Notice I have two file descriptor sets in the code: master and read_fds. The first, master, holds all the socket descriptors that are currently connected, as well as the socket descriptor that is listening for new connections.

The reason I have the master set is that select() actually changes the set you pass into it to reflect which sockets are ready to read. Since I have to keep track of the connections from one call of select() to the next, I must store these safely away somewhere. At the last minute, I copy the master into the read_fds, and then call select().

But doesn't this mean that every time I get a new connection, I have to add it to the master set? Yup! And every time a connection closes, I have to remove it from the master set? Yes, it does.

Notice I check to see when the listener socket is ready to read. When it is, it means I have a new connection pending, and I accept() it and add it to the master set. Similarly, when a client connection is ready to read, and recv() returns 0, I know the client has closed the connection, and I must remove it from the master set.

If the client recv() returns non-zero, though, I know some data has been received. So I get it, and then go through the master list and send that data to all the rest of the connected clients.

And that, my friends, is a less-than-simple overview of the almighty select() function.


6.3. Handling Partial send()s

Remember back in the section about send(), above, when I said that send() might not send all the bytes you asked it to? That is, you want it to send 512 bytes, but it returns 412. What happened to the remaining 100 bytes?

Well, they're still in your little buffer waiting to be sent out.
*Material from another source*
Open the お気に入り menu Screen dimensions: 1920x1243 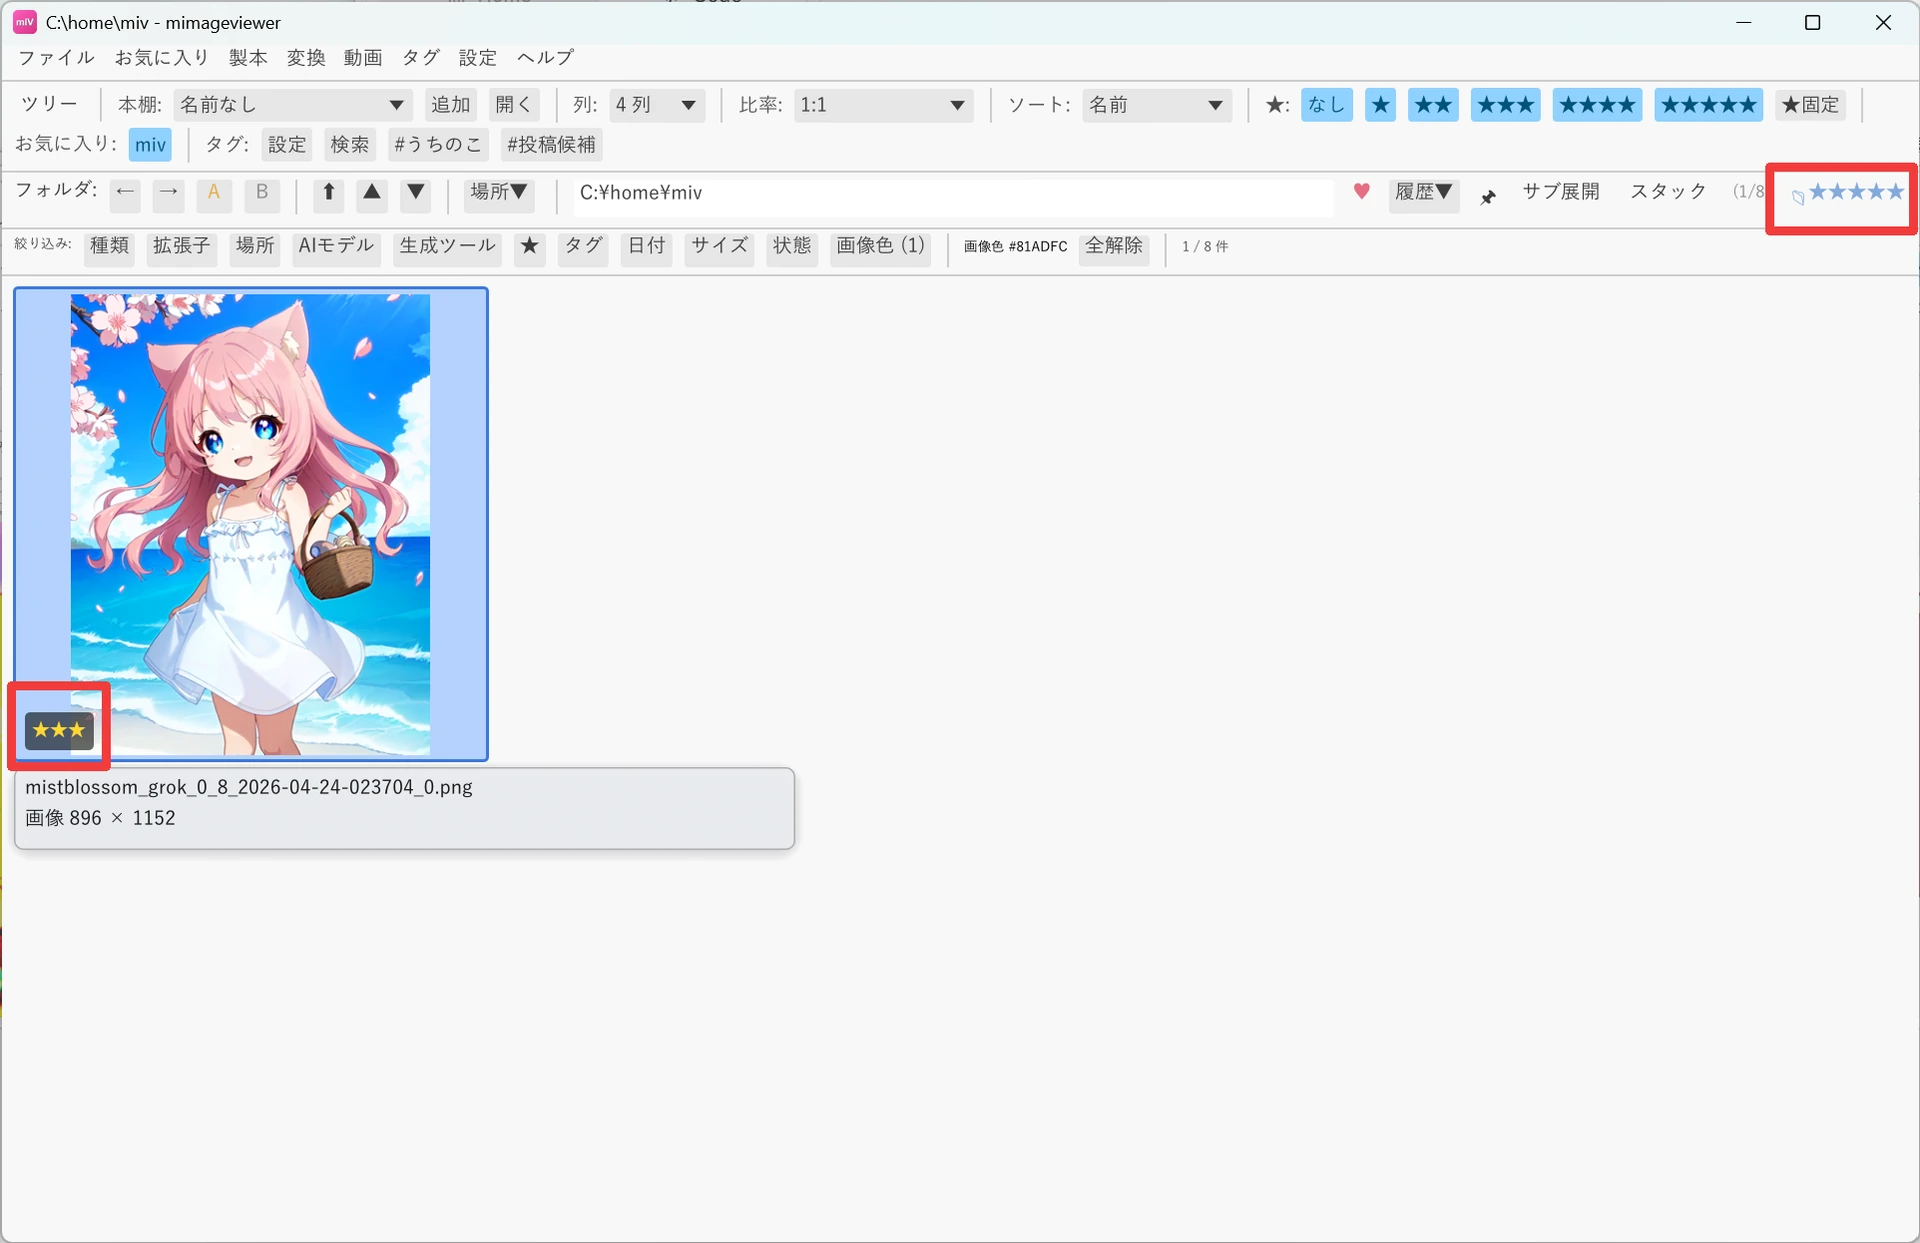(x=161, y=57)
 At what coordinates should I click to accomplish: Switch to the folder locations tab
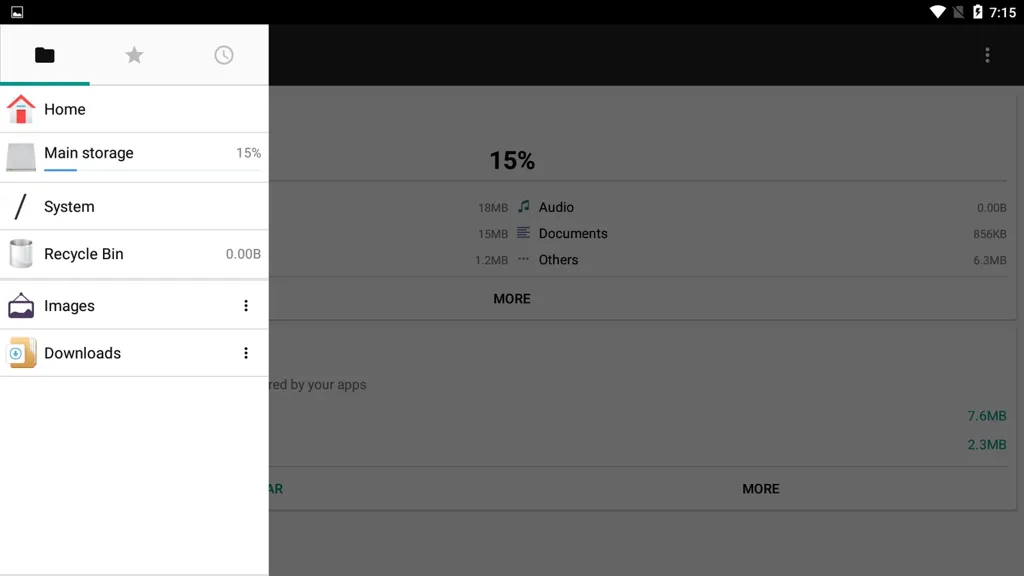pos(44,55)
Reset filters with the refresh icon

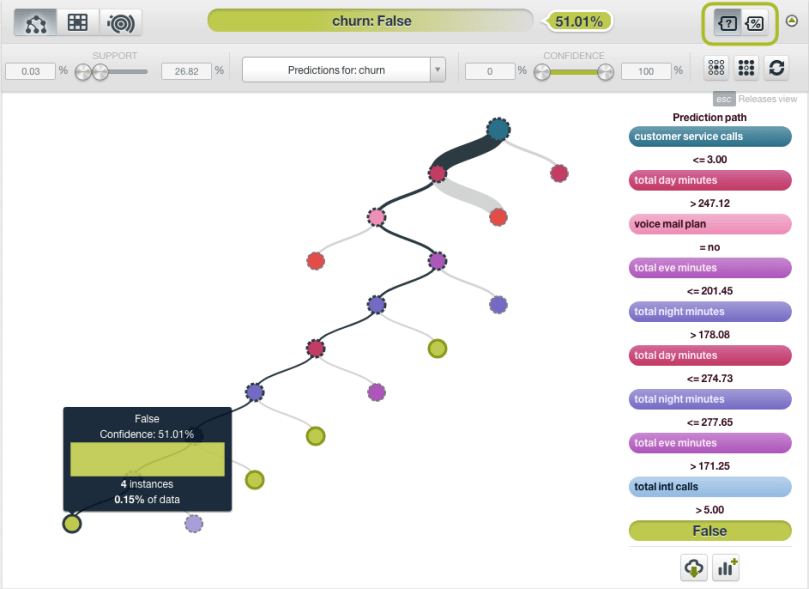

Due to circumstances beyond your control, the kernel decided not to send all the data out in one chunk, and now, my friend, it's up to you to get the data out there.

You could write a function like this to do it, too:

#include <sys/types.h>
#include <sys/socket.h>

int sendall(int s, char *buf, int *len)
{
    int total = 0;        // how many bytes we've sent
    int bytesleft = *len; // how many we have left to send
    int n;

    while(total < *len) {
        n = send(s, buf+total, bytesleft, 0);
        if (n == -1) { break; }
        total += n;
        bytesleft -= n;
    }

    *len = total; // return number actually sent here

    return n==-1?-1:0; // return -1 on failure, 0 on success
} 

In this example, s is the socket you want to send the data to, buf is the buffer containing the data, and len is a pointer to an int containing the number of bytes in the buffer.

The function returns -1 on error (and errno is still set from the call to send().) Also, the number of bytes actually sent is returned in len. This will be the same number of bytes you asked it to send, unless there was an error. sendall() will do it's best, huffing and puffing, to send the data out, but if there's an error, it gets back to you right away.

For completeness, here's a sample call to the function:

char buf[10] = "Beej!";
int len;

len = strlen(buf);
if (sendall(s, buf, &len) == -1) {
    perror("sendall");
    printf("We only sent %d bytes because of the error!\n", len);
} 

What happens on the receiver's end when part of a packet arrives? If the packets are variable length, how does the receiver know when one packet ends and another begins? Yes, real-world scenarios are a royal pain in the donkeys. You probably have to encapsulate (remember that from the data encapsulation section way back there at the beginning?) Read on for details!


6.4. Son of Data Encapsulation

What does it really mean to encapsulate data, anyway? In the simplest case, it means you'll stick a header on there with either some identifying information or a packet length, or both.

What should your header look like? Well, it's just some binary data that represents whatever you feel is necessary to complete your project.

Wow. That's vague.

Okay. For instance, let's say you have a multi-user chat program that uses SOCK_STREAMs. When a user types ("says") something, two pieces of information need to be transmitted to the server: what was said and who said it.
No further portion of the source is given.